Stated exercise:
Output each of the following rows verbatim, character for character.

Data for this task:
═══

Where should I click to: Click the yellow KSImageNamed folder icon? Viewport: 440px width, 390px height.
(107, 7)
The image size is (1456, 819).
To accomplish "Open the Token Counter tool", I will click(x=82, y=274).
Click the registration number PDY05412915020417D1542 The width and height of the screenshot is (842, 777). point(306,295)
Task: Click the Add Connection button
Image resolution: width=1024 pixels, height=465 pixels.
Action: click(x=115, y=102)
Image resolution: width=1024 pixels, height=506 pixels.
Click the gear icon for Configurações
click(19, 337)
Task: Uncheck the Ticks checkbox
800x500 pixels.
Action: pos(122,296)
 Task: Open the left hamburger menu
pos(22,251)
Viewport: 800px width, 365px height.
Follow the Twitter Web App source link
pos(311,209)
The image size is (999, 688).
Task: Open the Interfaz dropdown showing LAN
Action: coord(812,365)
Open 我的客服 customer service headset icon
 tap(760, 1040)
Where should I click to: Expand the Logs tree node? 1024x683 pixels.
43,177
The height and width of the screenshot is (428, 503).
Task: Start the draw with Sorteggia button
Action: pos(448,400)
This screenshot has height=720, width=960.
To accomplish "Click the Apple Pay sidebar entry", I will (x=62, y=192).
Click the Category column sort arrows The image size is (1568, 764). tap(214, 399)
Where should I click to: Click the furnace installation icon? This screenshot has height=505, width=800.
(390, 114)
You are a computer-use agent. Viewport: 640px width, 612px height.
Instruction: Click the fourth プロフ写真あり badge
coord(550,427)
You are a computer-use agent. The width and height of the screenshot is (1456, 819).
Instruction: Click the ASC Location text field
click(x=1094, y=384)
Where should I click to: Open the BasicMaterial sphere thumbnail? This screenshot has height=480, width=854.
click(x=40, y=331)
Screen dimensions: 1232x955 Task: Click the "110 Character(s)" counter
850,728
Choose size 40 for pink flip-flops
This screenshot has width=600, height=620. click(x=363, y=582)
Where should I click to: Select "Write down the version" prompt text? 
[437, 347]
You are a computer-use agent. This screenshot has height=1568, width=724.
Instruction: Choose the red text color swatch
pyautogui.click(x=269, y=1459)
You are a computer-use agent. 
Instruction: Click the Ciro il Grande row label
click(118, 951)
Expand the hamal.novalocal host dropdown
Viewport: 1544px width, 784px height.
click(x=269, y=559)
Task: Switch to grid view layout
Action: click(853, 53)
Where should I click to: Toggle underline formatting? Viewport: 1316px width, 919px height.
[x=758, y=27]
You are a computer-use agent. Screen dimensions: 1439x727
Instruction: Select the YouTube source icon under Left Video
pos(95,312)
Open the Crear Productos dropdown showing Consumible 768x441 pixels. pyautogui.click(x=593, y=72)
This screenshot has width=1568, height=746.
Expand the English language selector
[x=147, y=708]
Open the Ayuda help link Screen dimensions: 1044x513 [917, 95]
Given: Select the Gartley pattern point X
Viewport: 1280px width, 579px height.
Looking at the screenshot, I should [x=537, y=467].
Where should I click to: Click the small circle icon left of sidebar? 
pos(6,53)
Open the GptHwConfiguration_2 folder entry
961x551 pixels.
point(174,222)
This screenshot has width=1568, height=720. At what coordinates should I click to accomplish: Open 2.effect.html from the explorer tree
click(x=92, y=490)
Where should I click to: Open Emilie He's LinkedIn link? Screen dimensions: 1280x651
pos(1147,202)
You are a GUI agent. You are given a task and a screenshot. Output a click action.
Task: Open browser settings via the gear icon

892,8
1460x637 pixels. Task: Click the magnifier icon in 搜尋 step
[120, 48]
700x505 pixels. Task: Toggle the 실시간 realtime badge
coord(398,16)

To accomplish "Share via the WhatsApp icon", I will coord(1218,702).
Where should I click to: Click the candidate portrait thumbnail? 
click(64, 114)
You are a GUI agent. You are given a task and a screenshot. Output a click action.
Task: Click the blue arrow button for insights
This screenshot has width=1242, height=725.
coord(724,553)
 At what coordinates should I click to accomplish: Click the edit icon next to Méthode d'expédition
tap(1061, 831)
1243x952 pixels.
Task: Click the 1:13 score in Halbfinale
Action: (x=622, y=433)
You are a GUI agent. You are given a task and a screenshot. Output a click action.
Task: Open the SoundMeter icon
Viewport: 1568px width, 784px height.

═══

Task answer:
Where should I click to: Click the yellow KSImageNamed folder icon? Viewport: 440px width, 390px height.
(107, 7)
The image size is (1456, 819).
To accomplish "Open the Token Counter tool", I will click(x=82, y=274).
Click the registration number PDY05412915020417D1542 The width and height of the screenshot is (842, 777). point(306,295)
Task: Click the Add Connection button
Image resolution: width=1024 pixels, height=465 pixels.
Action: click(x=115, y=102)
Image resolution: width=1024 pixels, height=506 pixels.
Click the gear icon for Configurações
click(19, 337)
Task: Uncheck the Ticks checkbox
800x500 pixels.
Action: pos(122,296)
 Task: Open the left hamburger menu
pos(22,251)
Viewport: 800px width, 365px height.
Follow the Twitter Web App source link
pos(311,209)
The image size is (999, 688).
Task: Open the Interfaz dropdown showing LAN
Action: coord(812,365)
Open 我的客服 customer service headset icon
 tap(760, 1040)
Where should I click to: Expand the Logs tree node? 1024x683 pixels.
43,177
The height and width of the screenshot is (428, 503).
Task: Start the draw with Sorteggia button
Action: pos(448,400)
This screenshot has height=720, width=960.
To accomplish "Click the Apple Pay sidebar entry", I will (x=62, y=192).
Click the Category column sort arrows The image size is (1568, 764). tap(214, 399)
Where should I click to: Click the furnace installation icon? This screenshot has height=505, width=800.
(390, 114)
You are a computer-use agent. Viewport: 640px width, 612px height.
Instruction: Click the fourth プロフ写真あり badge
coord(550,427)
You are a computer-use agent. The width and height of the screenshot is (1456, 819).
Instruction: Click the ASC Location text field
click(x=1094, y=384)
Where should I click to: Open the BasicMaterial sphere thumbnail? This screenshot has height=480, width=854.
click(x=40, y=331)
Screen dimensions: 1232x955 Task: Click the "110 Character(s)" counter
850,728
Choose size 40 for pink flip-flops
This screenshot has width=600, height=620. click(x=363, y=582)
Where should I click to: Select "Write down the version" prompt text? 
[437, 347]
You are a computer-use agent. This screenshot has height=1568, width=724.
Instruction: Choose the red text color swatch
pyautogui.click(x=269, y=1459)
You are a computer-use agent. 
Instruction: Click the Ciro il Grande row label
click(118, 951)
Expand the hamal.novalocal host dropdown
Viewport: 1544px width, 784px height.
click(x=269, y=559)
Task: Switch to grid view layout
Action: click(853, 53)
Where should I click to: Toggle underline formatting? Viewport: 1316px width, 919px height.
[x=758, y=27]
You are a computer-use agent. Screen dimensions: 1439x727
Instruction: Select the YouTube source icon under Left Video
pos(95,312)
Open the Crear Productos dropdown showing Consumible 768x441 pixels. pyautogui.click(x=593, y=72)
This screenshot has width=1568, height=746.
Expand the English language selector
[x=147, y=708]
Open the Ayuda help link Screen dimensions: 1044x513 [917, 95]
Given: Select the Gartley pattern point X
Viewport: 1280px width, 579px height.
Looking at the screenshot, I should [x=537, y=467].
Where should I click to: Click the small circle icon left of sidebar? 
pos(6,53)
Open the GptHwConfiguration_2 folder entry
961x551 pixels.
point(174,222)
This screenshot has width=1568, height=720. At what coordinates should I click to accomplish: Open 2.effect.html from the explorer tree
click(x=92, y=490)
Where should I click to: Open Emilie He's LinkedIn link? Screen dimensions: 1280x651
pos(1147,202)
You are a GUI agent. You are given a task and a screenshot. Output a click action.
Task: Open browser settings via the gear icon

892,8
1460x637 pixels. Task: Click the magnifier icon in 搜尋 step
[120, 48]
700x505 pixels. Task: Toggle the 실시간 realtime badge
coord(398,16)

To accomplish "Share via the WhatsApp icon", I will coord(1218,702).
Where should I click to: Click the candidate portrait thumbnail? 
click(64, 114)
You are a GUI agent. You are given a task and a screenshot. Output a click action.
Task: Click the blue arrow button for insights
This screenshot has width=1242, height=725.
coord(724,553)
 At what coordinates should I click to accomplish: Click the edit icon next to Méthode d'expédition
tap(1061, 831)
1243x952 pixels.
Task: Click the 1:13 score in Halbfinale
Action: (x=622, y=433)
You are a GUI agent. You are given a task and a screenshot. Output a click action.
Task: Open the SoundMeter icon
Viewport: 1568px width, 784px height.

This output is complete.